This picture shows the Hell Bay hotel on Bryher, taken from Sampson Hill. In the foreground with a bright green door is the studio of Richard Pearce (an artist I admire). The hotel is very comfortable with good food, and we always stay in Juno - the upstairs suite of the boathouse. Bryher doesn't really have roads, although there are a few old cars and pick-ups around to move luggage etc. It is a small island, and a fit person could walk around it in a few hours - although we delight to take two days to do the circuit, north one day, south the next.
Bryher Hell Bay Hotel
Jenny at Hell Bay
To the north of the hotel is Hell Bay itself, here looking fairly calm, but at times it can be very dangerous. One of the nice things about this picture is that I now always carry it in my pocket. I have put it onto my Natwest credit card and so have a very personalised card which always reminds me of the Scillies.
4th October 2007 Does God answer prayer?

Today I have had one of those moments when - whether through sheer co-incidence, or the working of a mighty angel, or some other intervention of God - a little miracle happens to "answer your prayers". As usual I feel a little embarrased that I took up so much of God's time over one small problem of mine - when he has the whole world to sort out. But it is in the personal events that we grow to trust God and deepen our relationship with him. So what happened?

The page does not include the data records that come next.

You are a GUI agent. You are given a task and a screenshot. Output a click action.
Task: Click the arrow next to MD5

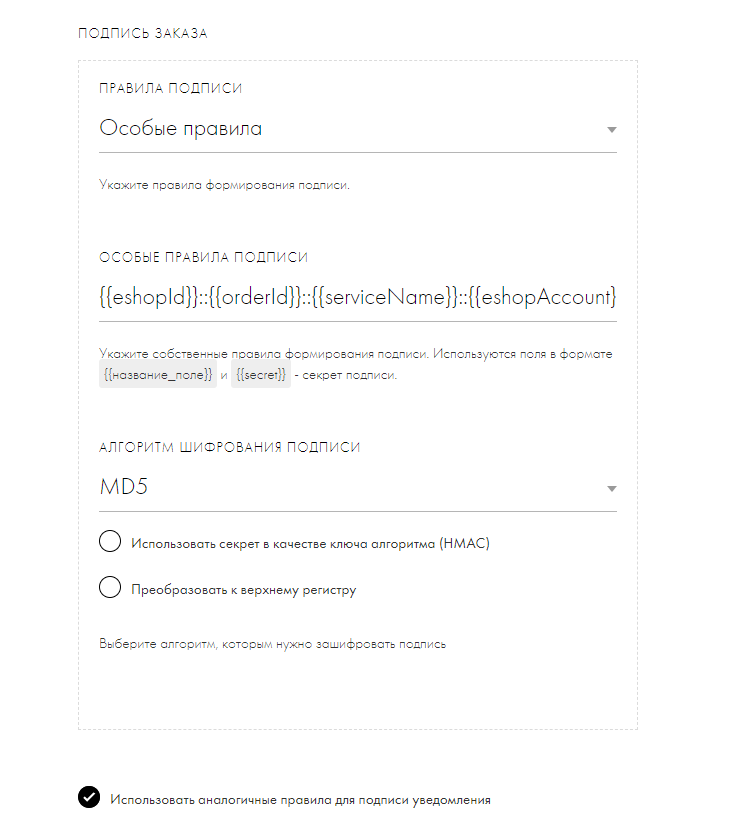coord(612,489)
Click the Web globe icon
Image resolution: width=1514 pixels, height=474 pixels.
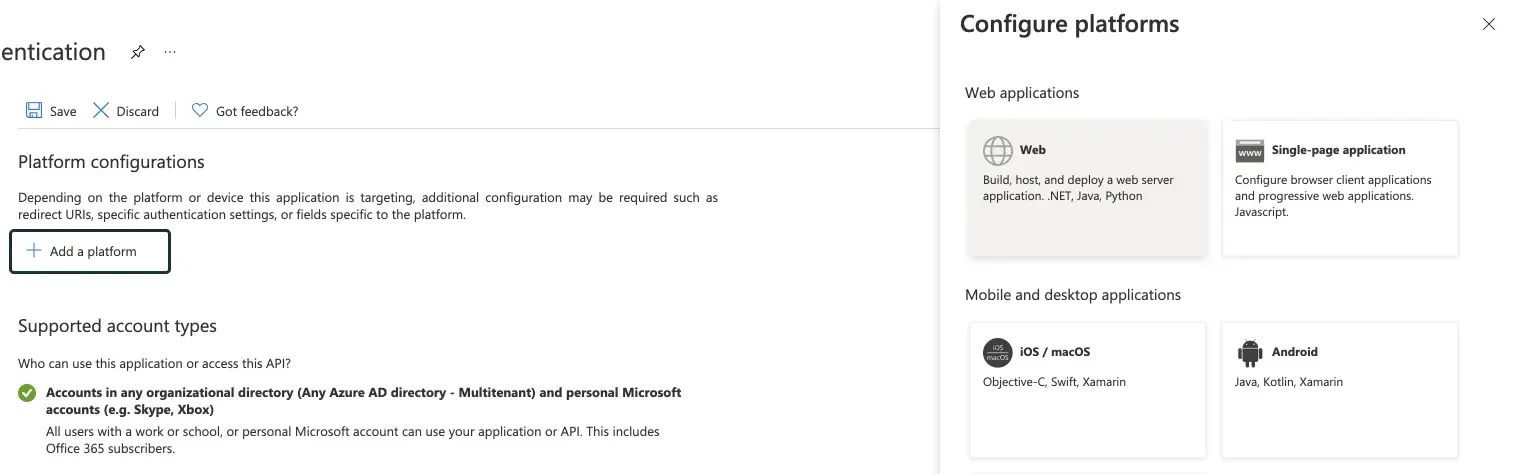[998, 150]
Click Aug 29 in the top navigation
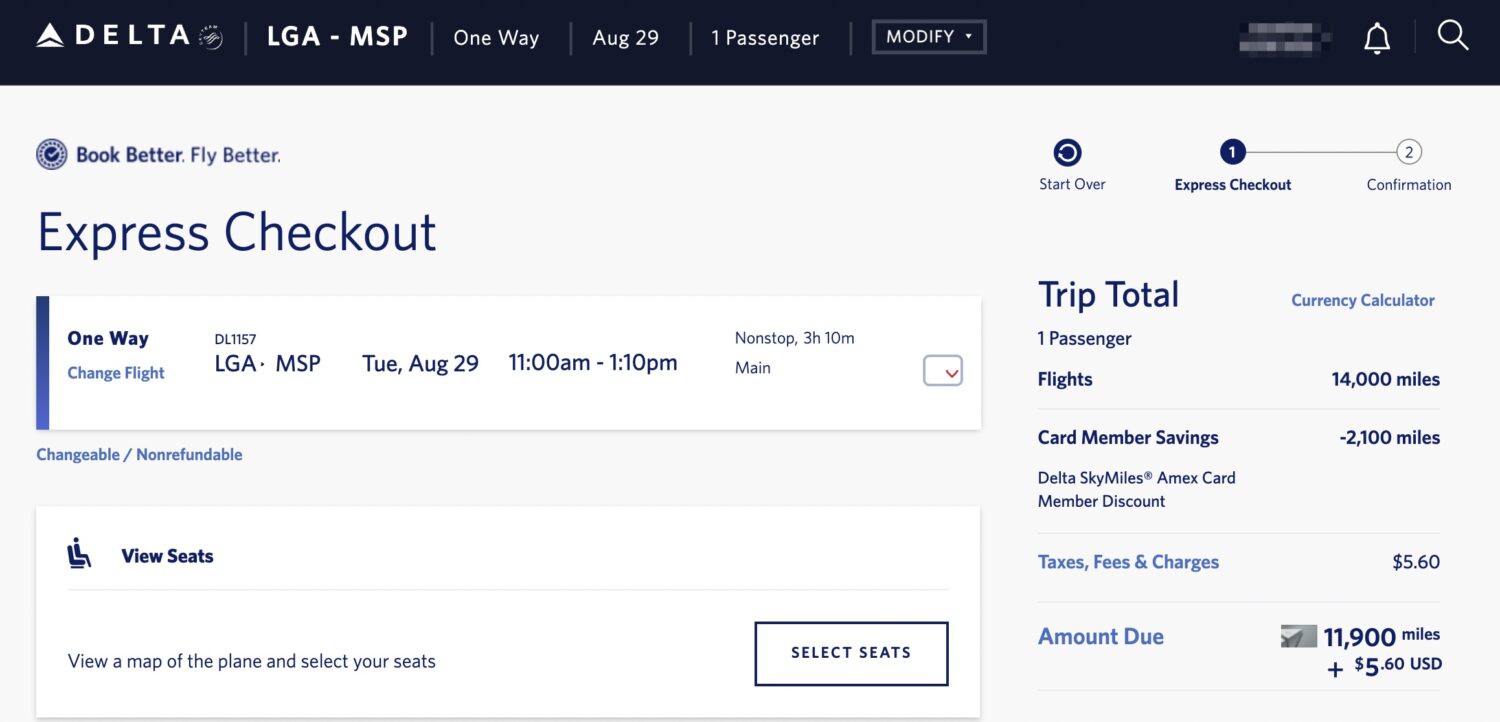1500x722 pixels. pyautogui.click(x=625, y=37)
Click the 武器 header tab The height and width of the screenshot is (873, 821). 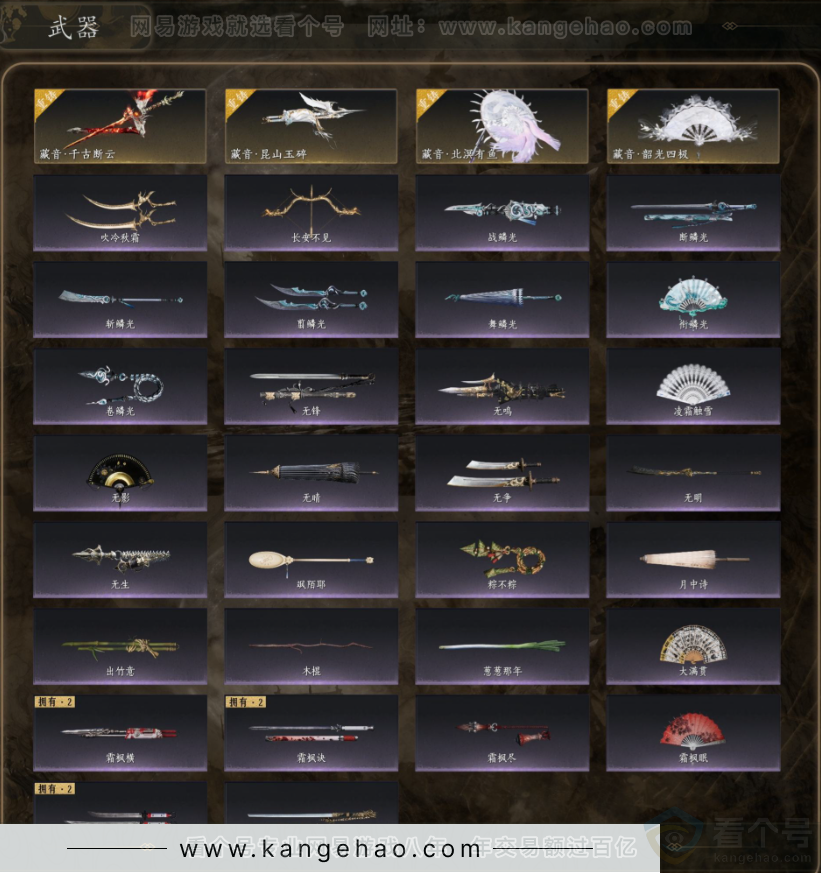[73, 27]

Some months ago I was invited to go to Samara in Russia to teach with David Chaput and others in the PRIME team. (Go to their web site if you are interested). I have booked the flights, had my slides translated into Russian, and generally got myself well prepared for the trip in a week's time. We knew that the Russian visa can be a bit difficult at the best of times, I had sent off all the forms in plenty of time, and was happy when two weeks later I received a reply from the embassy. But to my horror all they did was return all of my forms as I had forgotten to fill in one section. Now I was in trouble with some 10 days before we were due to go, in the middle of a postal strike, and without sufficient time to get the visa back. So I went and queued outsiude the Russian Enbassy at 7am in the hope of getting in that day (if you are after 9am they often don't let you in). I duly entered and was told by the clerk that the visa would be posted back in 10 working days - too late for my trip. That is when I prayed for a miracle, and it duly arrived. The clerk must have taken pity on me and done the visa that day, and despite the postal strike it arrived the day after that. So I could go without any problem. Only a little thing, but it did bring me closer to God as I shared my problems with Him and so was able to go on this trip.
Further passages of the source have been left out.